* DATA
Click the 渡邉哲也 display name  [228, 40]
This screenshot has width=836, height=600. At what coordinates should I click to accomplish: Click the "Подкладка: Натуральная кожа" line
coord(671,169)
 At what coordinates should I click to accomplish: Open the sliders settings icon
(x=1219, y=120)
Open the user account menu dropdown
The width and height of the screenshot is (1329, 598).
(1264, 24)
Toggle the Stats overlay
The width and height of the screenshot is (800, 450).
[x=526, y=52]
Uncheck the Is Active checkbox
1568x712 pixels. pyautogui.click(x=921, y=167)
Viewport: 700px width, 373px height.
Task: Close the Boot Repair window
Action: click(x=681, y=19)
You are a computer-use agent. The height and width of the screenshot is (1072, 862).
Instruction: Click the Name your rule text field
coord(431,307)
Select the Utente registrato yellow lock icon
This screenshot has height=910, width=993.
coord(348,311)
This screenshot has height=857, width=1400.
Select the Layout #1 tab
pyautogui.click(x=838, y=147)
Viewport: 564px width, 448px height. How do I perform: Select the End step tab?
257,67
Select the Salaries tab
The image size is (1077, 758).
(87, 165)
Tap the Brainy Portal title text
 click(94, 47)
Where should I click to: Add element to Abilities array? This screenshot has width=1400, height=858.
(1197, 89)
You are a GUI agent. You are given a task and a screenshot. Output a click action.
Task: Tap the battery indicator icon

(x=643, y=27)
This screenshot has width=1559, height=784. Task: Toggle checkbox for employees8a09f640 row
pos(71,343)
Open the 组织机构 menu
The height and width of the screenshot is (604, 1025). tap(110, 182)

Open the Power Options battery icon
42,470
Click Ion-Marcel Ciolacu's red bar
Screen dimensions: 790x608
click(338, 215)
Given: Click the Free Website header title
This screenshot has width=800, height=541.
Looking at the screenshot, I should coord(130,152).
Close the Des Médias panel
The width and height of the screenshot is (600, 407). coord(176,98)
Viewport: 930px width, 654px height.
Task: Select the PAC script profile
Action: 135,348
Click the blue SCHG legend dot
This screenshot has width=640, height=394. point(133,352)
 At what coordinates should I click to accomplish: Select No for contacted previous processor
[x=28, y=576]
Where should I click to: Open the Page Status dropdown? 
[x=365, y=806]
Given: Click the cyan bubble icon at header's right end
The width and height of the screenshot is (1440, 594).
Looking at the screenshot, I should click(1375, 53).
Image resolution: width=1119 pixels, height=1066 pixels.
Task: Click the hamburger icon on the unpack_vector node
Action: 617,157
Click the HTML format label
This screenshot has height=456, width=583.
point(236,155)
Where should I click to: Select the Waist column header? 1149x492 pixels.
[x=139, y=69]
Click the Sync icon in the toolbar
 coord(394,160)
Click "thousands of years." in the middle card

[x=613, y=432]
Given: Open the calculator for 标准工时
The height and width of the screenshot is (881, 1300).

* WHAT THIS TASK INVOLVES
Show me every line of the entries above that holds "agent".

* FINISHED EXERCISE
You are a computer-use agent. The height and width of the screenshot is (1072, 862).
You are a GUI agent. You are given a task and a screenshot. Output a click action.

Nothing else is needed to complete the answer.